### Exercise directions
Copy out every line of the listing below word for word, with nothing added, dropped, or changed.

### Data for this task
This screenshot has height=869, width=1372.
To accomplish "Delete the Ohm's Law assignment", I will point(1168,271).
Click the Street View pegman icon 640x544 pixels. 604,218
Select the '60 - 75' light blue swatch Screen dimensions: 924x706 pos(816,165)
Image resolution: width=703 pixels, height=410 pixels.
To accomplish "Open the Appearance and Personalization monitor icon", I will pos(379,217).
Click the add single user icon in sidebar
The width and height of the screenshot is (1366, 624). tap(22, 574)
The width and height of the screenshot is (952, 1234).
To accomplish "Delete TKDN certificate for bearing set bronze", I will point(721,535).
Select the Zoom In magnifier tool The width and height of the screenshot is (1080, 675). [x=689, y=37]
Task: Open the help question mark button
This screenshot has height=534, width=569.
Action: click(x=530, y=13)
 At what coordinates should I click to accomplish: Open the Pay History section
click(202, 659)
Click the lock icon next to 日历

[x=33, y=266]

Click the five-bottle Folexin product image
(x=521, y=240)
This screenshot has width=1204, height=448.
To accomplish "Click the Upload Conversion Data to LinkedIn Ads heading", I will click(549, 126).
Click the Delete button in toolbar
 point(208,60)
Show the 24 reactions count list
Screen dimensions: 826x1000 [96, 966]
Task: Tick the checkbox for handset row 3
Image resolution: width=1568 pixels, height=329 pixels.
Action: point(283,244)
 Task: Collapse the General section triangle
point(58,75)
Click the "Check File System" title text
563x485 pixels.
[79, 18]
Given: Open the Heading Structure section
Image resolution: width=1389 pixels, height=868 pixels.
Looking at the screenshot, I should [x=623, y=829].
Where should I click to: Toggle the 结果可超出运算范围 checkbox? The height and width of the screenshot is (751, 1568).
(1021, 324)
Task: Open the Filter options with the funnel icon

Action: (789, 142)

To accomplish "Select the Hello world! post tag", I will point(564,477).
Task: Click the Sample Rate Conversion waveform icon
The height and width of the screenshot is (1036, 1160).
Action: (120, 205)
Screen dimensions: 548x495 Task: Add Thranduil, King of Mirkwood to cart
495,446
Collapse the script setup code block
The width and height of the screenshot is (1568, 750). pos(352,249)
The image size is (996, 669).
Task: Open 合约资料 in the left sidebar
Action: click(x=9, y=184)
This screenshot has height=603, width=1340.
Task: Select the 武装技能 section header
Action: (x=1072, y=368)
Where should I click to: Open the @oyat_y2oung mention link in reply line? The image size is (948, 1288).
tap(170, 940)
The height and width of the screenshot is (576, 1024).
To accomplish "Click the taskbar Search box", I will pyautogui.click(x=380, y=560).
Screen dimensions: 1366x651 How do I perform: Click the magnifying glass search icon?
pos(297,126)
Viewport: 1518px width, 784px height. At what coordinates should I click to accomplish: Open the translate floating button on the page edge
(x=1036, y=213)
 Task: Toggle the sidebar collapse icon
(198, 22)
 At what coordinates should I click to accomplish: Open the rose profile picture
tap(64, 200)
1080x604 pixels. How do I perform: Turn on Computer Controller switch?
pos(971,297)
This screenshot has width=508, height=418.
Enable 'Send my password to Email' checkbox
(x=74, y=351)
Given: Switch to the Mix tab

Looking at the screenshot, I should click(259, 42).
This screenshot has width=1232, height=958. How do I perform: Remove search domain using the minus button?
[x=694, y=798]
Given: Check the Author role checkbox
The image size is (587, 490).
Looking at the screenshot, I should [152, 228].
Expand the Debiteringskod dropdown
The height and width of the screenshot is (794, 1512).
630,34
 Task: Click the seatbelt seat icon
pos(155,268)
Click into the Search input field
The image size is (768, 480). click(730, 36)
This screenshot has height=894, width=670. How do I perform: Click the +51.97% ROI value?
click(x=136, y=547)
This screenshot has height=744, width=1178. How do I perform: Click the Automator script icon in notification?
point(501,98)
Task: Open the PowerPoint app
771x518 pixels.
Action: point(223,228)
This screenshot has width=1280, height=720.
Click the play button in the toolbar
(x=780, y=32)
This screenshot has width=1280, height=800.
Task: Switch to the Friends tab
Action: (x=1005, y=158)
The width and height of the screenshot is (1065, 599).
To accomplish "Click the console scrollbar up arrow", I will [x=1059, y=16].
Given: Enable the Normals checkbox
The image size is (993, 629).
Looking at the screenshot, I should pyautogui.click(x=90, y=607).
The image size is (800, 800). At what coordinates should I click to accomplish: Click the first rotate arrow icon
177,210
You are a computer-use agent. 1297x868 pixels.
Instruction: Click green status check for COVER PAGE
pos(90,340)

### Result
This screenshot has height=869, width=1372.
To accomplish "Delete the Ohm's Law assignment", I will point(1168,271).
Click the Street View pegman icon 640x544 pixels. 604,218
Select the '60 - 75' light blue swatch Screen dimensions: 924x706 pos(816,165)
Image resolution: width=703 pixels, height=410 pixels.
To accomplish "Open the Appearance and Personalization monitor icon", I will pos(379,217).
Click the add single user icon in sidebar
The width and height of the screenshot is (1366, 624). tap(22, 574)
The width and height of the screenshot is (952, 1234).
To accomplish "Delete TKDN certificate for bearing set bronze", I will point(721,535).
Select the Zoom In magnifier tool The width and height of the screenshot is (1080, 675). [x=689, y=37]
Task: Open the help question mark button
This screenshot has height=534, width=569.
Action: click(x=530, y=13)
 At what coordinates should I click to accomplish: Open the Pay History section
click(202, 659)
Click the lock icon next to 日历

[x=33, y=266]

Click the five-bottle Folexin product image
(x=521, y=240)
This screenshot has width=1204, height=448.
To accomplish "Click the Upload Conversion Data to LinkedIn Ads heading", I will click(549, 126).
Click the Delete button in toolbar
 point(208,60)
Show the 24 reactions count list
Screen dimensions: 826x1000 [96, 966]
Task: Tick the checkbox for handset row 3
Image resolution: width=1568 pixels, height=329 pixels.
Action: point(283,244)
 Task: Collapse the General section triangle
point(58,75)
Click the "Check File System" title text
563x485 pixels.
[79, 18]
Given: Open the Heading Structure section
Image resolution: width=1389 pixels, height=868 pixels.
Looking at the screenshot, I should [x=623, y=829].
Where should I click to: Toggle the 结果可超出运算范围 checkbox? The height and width of the screenshot is (751, 1568).
(1021, 324)
Task: Open the Filter options with the funnel icon

Action: (789, 142)

To accomplish "Select the Hello world! post tag", I will point(564,477).
Task: Click the Sample Rate Conversion waveform icon
The height and width of the screenshot is (1036, 1160).
Action: (120, 205)
Screen dimensions: 548x495 Task: Add Thranduil, King of Mirkwood to cart
495,446
Collapse the script setup code block
The width and height of the screenshot is (1568, 750). pos(352,249)
The image size is (996, 669).
Task: Open 合约资料 in the left sidebar
Action: click(x=9, y=184)
This screenshot has height=603, width=1340.
Task: Select the 武装技能 section header
Action: (x=1072, y=368)
Where should I click to: Open the @oyat_y2oung mention link in reply line? The image size is (948, 1288).
tap(170, 940)
The height and width of the screenshot is (576, 1024).
To accomplish "Click the taskbar Search box", I will pyautogui.click(x=380, y=560).
Screen dimensions: 1366x651 How do I perform: Click the magnifying glass search icon?
pos(297,126)
Viewport: 1518px width, 784px height. At what coordinates should I click to accomplish: Open the translate floating button on the page edge
(x=1036, y=213)
 Task: Toggle the sidebar collapse icon
(198, 22)
 At what coordinates should I click to accomplish: Open the rose profile picture
tap(64, 200)
1080x604 pixels. How do I perform: Turn on Computer Controller switch?
pos(971,297)
This screenshot has width=508, height=418.
Enable 'Send my password to Email' checkbox
(x=74, y=351)
Given: Switch to the Mix tab

Looking at the screenshot, I should click(259, 42).
This screenshot has width=1232, height=958. How do I perform: Remove search domain using the minus button?
[x=694, y=798]
Given: Check the Author role checkbox
The image size is (587, 490).
Looking at the screenshot, I should [152, 228].
Expand the Debiteringskod dropdown
The height and width of the screenshot is (794, 1512).
630,34
 Task: Click the seatbelt seat icon
pos(155,268)
Click into the Search input field
The image size is (768, 480). click(730, 36)
This screenshot has height=894, width=670. How do I perform: Click the +51.97% ROI value?
click(x=136, y=547)
This screenshot has height=744, width=1178. How do I perform: Click the Automator script icon in notification?
point(501,98)
Task: Open the PowerPoint app
771x518 pixels.
Action: point(223,228)
This screenshot has width=1280, height=720.
Click the play button in the toolbar
(x=780, y=32)
This screenshot has width=1280, height=800.
Task: Switch to the Friends tab
Action: (x=1005, y=158)
The width and height of the screenshot is (1065, 599).
To accomplish "Click the console scrollbar up arrow", I will [x=1059, y=16].
Given: Enable the Normals checkbox
The image size is (993, 629).
Looking at the screenshot, I should pyautogui.click(x=90, y=607).
The image size is (800, 800). At what coordinates should I click to accomplish: Click the first rotate arrow icon
177,210
You are a computer-use agent. 1297x868 pixels.
Instruction: Click green status check for COVER PAGE
pos(90,340)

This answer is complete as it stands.